On the honeymoon, we had to wake up early and he set his alarm on his phone. It went off and I was half asleep and kept hitting buttons (close, open, whatever) and realized I had opened his message history. I never check up on him and didn’t think anything of it except I saw he messaged one of his female (married) friends when we touched down in Paris saying “we arrived safely!”. He also messaged his friend Dana (also married), along with the guy who is watching our dog. Not his mom, family, whatever…so this got my eyebrows up a bit.
When he was in the shower, I snooped. yes, I snooped. I told him I did it. I opened up the message history between the one female friend and him. Nothing too flirty, but there were some questionable flattery such as “Your new wife is SOOOOOOO lucky to have you” etc etc.
My blood boiled. This basically ruined my whole day and night because I didnt want to talk about it on my honeymoon.
I asked him in passing during the day if he had told anyone yet we touched down in Paris. he said Nope, no one. He noticed I was quiet, and so, after much dancing, we discussed the messages.He claims he “forgot” that he messaged three people, including the friendly married female friend.
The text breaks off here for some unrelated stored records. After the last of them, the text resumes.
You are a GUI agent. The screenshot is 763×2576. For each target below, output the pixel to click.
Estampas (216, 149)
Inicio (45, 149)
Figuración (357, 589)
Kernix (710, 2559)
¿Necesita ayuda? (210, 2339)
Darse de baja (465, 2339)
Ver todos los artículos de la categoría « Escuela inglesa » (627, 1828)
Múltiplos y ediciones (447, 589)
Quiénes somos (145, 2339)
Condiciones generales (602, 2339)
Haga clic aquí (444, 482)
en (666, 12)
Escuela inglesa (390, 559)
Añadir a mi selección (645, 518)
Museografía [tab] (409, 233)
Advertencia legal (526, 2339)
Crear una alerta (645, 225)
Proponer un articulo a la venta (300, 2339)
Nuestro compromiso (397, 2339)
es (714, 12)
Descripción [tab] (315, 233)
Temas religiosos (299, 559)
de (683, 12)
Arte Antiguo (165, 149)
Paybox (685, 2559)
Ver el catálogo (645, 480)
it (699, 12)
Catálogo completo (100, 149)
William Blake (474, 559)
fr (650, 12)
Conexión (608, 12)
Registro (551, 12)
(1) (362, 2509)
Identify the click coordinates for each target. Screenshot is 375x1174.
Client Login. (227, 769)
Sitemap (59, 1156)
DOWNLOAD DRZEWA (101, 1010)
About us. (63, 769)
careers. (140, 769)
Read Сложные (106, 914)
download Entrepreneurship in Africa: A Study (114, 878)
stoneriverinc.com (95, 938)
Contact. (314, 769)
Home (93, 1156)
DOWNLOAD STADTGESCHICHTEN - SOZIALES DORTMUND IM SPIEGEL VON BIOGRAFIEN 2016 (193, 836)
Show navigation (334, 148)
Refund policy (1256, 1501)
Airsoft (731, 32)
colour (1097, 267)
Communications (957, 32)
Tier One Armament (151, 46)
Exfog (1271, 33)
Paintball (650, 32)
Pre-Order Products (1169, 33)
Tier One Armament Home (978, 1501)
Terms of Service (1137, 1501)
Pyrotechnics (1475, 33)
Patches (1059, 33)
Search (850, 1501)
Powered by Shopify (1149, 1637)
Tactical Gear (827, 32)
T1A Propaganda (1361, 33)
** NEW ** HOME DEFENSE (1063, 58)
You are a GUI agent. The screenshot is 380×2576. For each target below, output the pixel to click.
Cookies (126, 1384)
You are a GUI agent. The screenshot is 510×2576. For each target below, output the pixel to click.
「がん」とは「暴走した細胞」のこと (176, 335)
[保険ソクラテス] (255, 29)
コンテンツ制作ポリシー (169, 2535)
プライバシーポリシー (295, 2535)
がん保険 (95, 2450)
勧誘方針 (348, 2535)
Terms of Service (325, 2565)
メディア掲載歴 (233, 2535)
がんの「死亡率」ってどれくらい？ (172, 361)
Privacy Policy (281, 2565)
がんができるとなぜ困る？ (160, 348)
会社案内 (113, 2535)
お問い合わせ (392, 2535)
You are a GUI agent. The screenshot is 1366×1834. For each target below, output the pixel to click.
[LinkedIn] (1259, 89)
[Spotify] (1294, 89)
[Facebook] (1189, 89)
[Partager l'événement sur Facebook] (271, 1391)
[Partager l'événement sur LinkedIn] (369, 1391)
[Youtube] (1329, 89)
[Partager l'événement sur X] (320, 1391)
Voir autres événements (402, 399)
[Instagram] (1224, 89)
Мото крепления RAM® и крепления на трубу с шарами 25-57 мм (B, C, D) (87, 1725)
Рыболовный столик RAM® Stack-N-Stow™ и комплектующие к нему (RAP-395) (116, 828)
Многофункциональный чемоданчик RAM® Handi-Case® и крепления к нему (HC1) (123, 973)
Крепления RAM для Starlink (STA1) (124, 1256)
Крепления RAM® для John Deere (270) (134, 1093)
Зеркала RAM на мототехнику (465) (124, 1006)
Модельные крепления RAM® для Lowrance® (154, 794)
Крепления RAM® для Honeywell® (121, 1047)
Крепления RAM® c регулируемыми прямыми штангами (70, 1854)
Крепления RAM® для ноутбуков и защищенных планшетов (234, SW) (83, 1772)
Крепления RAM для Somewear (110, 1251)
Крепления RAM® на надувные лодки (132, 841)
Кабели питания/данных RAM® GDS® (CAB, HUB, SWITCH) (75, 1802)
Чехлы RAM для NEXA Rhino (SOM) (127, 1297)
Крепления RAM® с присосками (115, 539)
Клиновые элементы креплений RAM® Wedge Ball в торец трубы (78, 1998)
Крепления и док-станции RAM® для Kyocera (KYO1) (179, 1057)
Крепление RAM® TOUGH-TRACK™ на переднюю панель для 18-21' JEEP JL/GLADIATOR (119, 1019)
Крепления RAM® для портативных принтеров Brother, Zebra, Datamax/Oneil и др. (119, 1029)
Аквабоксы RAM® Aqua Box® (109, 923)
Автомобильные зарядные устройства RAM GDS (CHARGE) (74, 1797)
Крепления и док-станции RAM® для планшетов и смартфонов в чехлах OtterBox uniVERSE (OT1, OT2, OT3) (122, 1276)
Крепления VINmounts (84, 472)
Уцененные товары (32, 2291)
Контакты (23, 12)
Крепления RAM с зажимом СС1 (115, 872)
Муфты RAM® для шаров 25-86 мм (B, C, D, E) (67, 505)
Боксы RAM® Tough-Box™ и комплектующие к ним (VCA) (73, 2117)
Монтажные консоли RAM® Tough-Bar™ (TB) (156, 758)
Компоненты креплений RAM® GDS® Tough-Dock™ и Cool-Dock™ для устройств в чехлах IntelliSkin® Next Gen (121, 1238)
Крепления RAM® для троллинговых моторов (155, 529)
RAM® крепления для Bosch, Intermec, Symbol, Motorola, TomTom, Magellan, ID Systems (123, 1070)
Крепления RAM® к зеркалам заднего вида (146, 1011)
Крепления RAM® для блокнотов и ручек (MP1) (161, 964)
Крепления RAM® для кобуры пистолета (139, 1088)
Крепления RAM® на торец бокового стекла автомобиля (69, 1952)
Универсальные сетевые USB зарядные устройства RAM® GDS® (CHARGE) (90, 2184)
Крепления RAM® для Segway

He was very emphatic that he didnt see anything wrong with the messages and that he doesn’t think she is like that and that her and her H are solid, and I am reading into it. Also, he would never do that, yadayada.
I discuss boundaries and I guess when I started getting serious with him, I dropped my guy friends. My H is my best friend, and while professionally, I have male contacts its not like I go out for beers with them or hang out, etc.
My H maintains his relationships with both female and males, but the bulk are his former female bosses or coworkers, a few gay friends/former roommates, and he has 1 or 2 close guy friends. There have been some issues with this before, all discussed. But I am not feeling comfortable. I still wonder, why message her…then lie about it? Why the flattery on her end? We have hung out with them…now, she is very nice and her H is too…they have 2 little kids and she gushes about how happy my H seems now…yadayada…
H offered if i dont want to hang out again as a couple we don’t have to. I don’t know what t osay to that. Also, today he connected with another girl on FB…
I asked who it was-he said it is a highschool friend and he “forgot” he sent the request months ago I guess and she accepted just now. I asked if you were close. he said no. So who bother?I said to him this is the second time he has “forgot” something like this recently, and its bugging me. he got defensive (obviously) and said “If you have an accusation, just say it”.
I left the room. I am mad, hurt, confused, not sure how to handle this. I don’t mind him having female acquaintances…they are married, its not like he is hanging out with single hot chicks…but I am not comfortable.
I don’t have guy friends. I have some FB friends that are contacts, but its just that. I don’t get my H together with my guy contacts and their wives…
I don’t expect him to not look, or chat. I guess I am lost in my emotions right now, not sure of what to say to him next, where to go with this, or how to handle it. So far I don’t think I have been doing a great job, and my back is completely up with him now.